== WHAT NEEDS TO BE DONE ==
Scan the records for the word "skal". Report each line where it occurs.

Dataset entries:
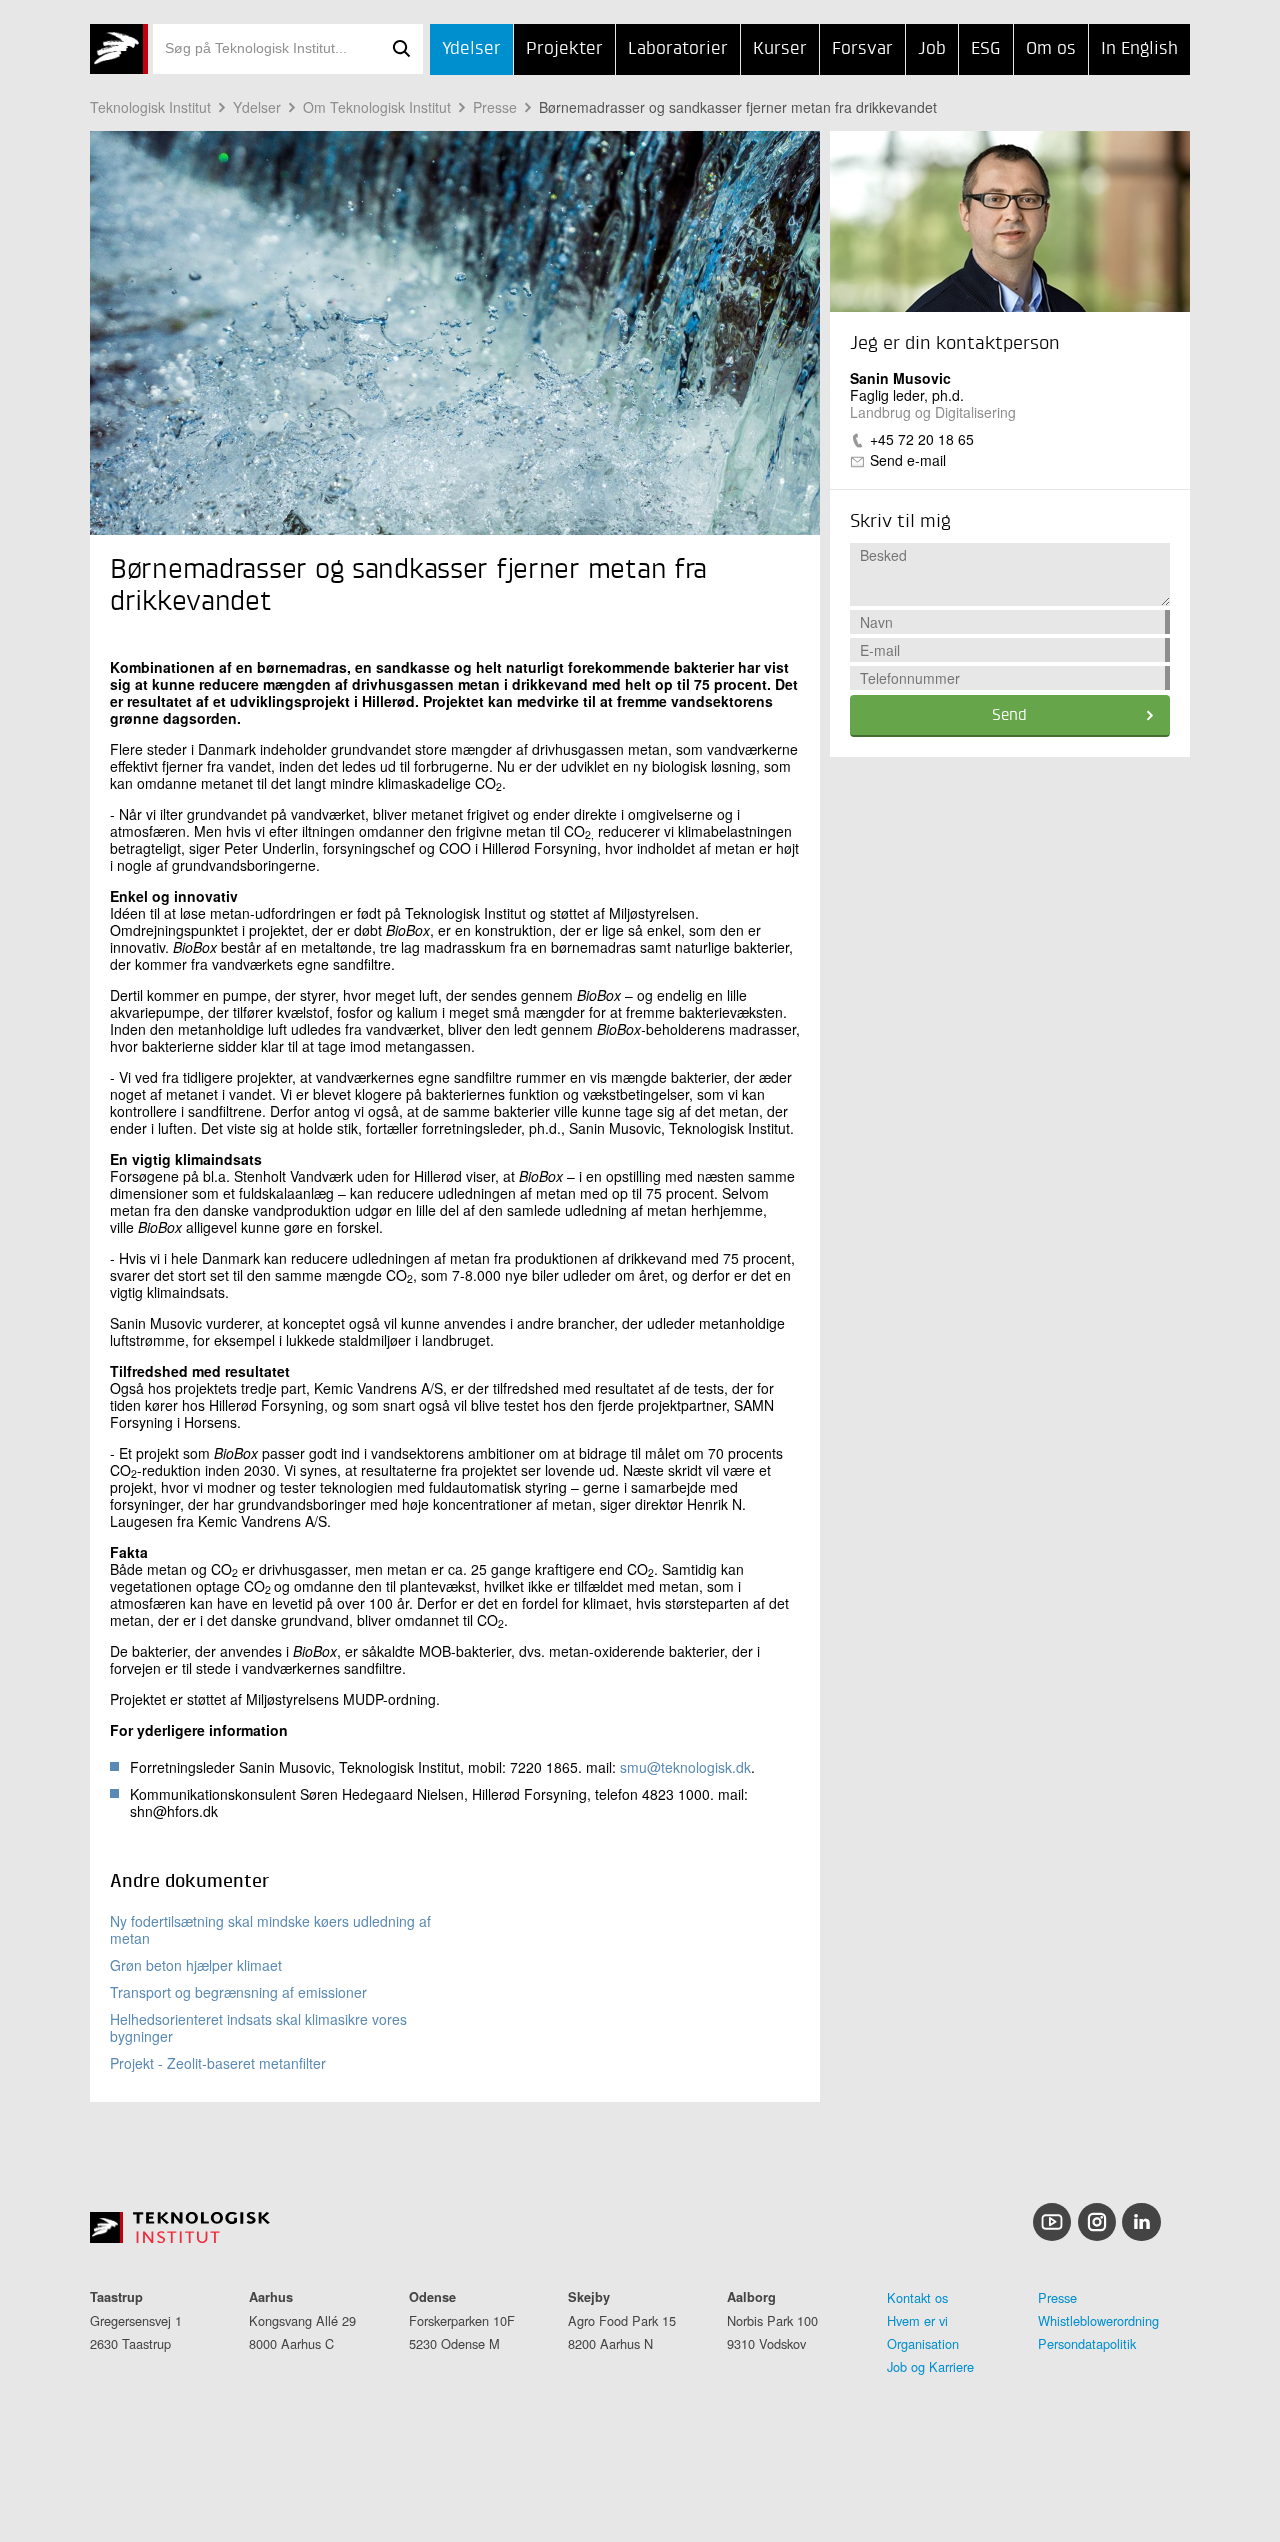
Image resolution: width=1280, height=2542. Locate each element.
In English (1139, 49)
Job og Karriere (930, 2366)
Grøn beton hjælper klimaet (196, 1965)
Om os (1051, 49)
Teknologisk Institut (150, 107)
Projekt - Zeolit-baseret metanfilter (218, 2063)
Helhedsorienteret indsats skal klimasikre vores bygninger (258, 2027)
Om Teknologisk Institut (377, 107)
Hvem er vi (917, 2320)
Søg (401, 49)
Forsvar (862, 49)
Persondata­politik (1087, 2343)
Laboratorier (678, 49)
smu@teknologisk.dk (685, 1767)
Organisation (923, 2343)
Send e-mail (908, 460)
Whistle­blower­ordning (1098, 2320)
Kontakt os (917, 2297)
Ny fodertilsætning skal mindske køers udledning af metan (270, 1929)
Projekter (564, 49)
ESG (986, 49)
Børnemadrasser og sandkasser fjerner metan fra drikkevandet (738, 107)
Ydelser (471, 49)
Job (932, 49)
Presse (495, 107)
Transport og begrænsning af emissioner (238, 1992)
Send (1009, 716)
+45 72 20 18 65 (922, 439)
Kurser (780, 49)
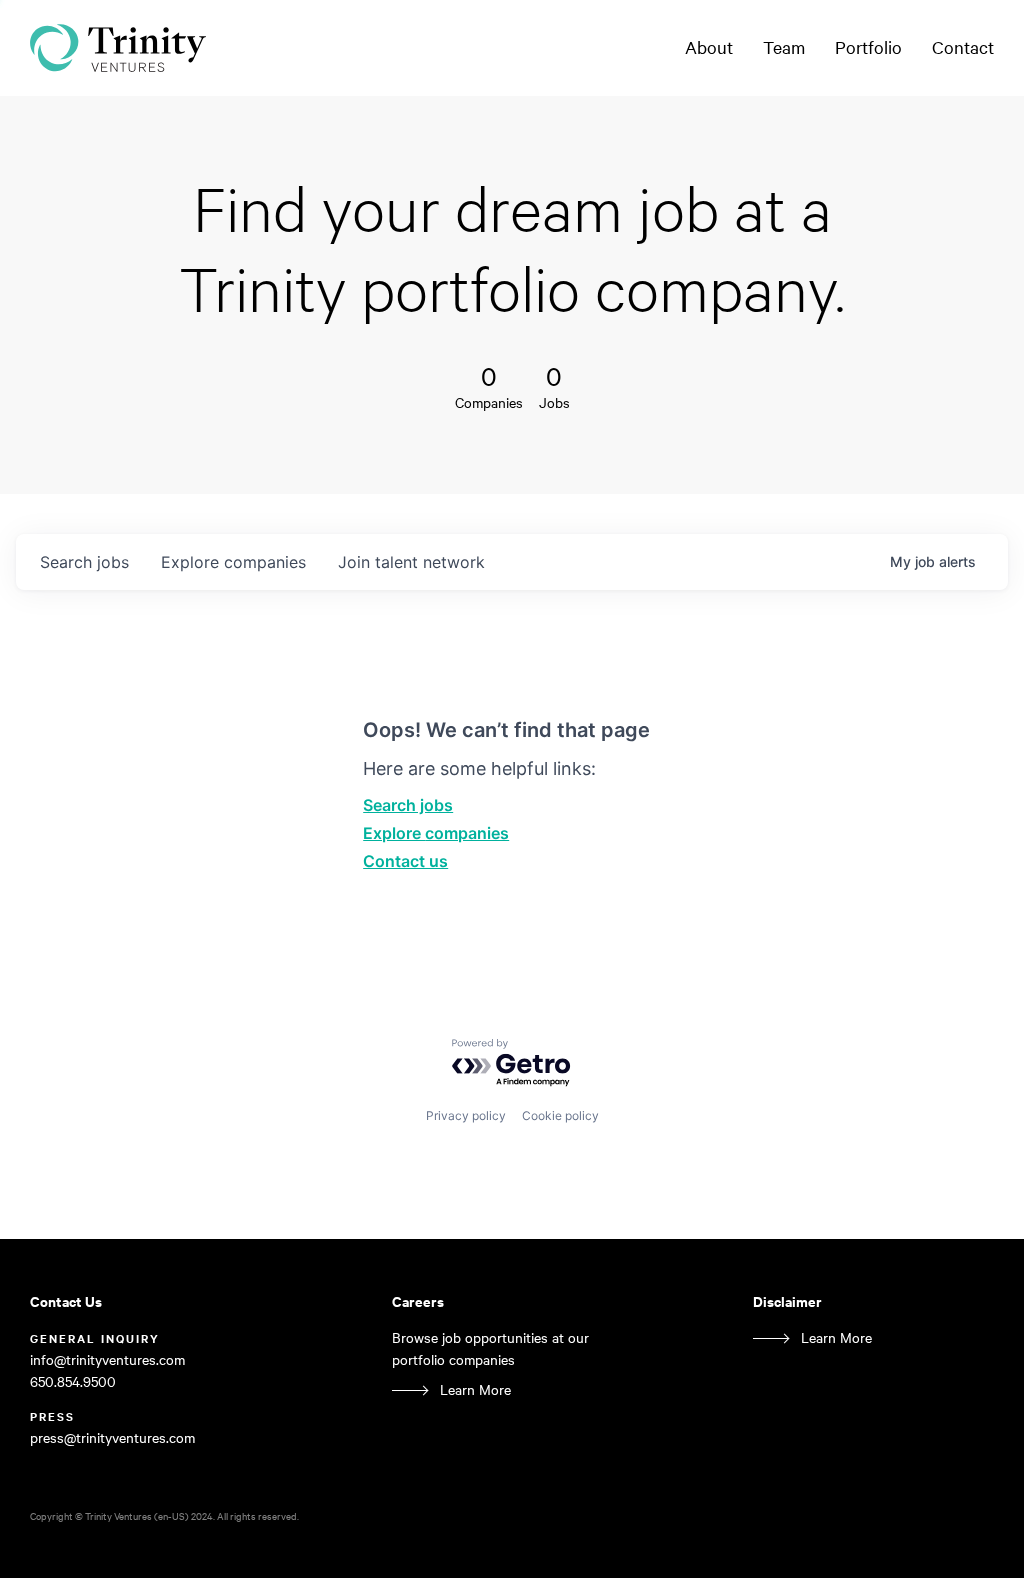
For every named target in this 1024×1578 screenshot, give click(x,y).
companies (233, 562)
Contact (963, 47)
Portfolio (868, 47)
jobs (84, 562)
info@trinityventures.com (107, 1359)
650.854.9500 (73, 1381)
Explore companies (436, 833)
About (709, 47)
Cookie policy (560, 1115)
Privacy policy (466, 1115)
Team (784, 47)
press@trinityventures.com (112, 1437)
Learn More (475, 1389)
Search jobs (408, 805)
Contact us (405, 861)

== WRITTEN SOLUTION ==
Helhedsorienteret indsats skal klimasikre vores bygninger (258, 2027)
Ny fodertilsætning skal mindske køers udledning af metan (270, 1929)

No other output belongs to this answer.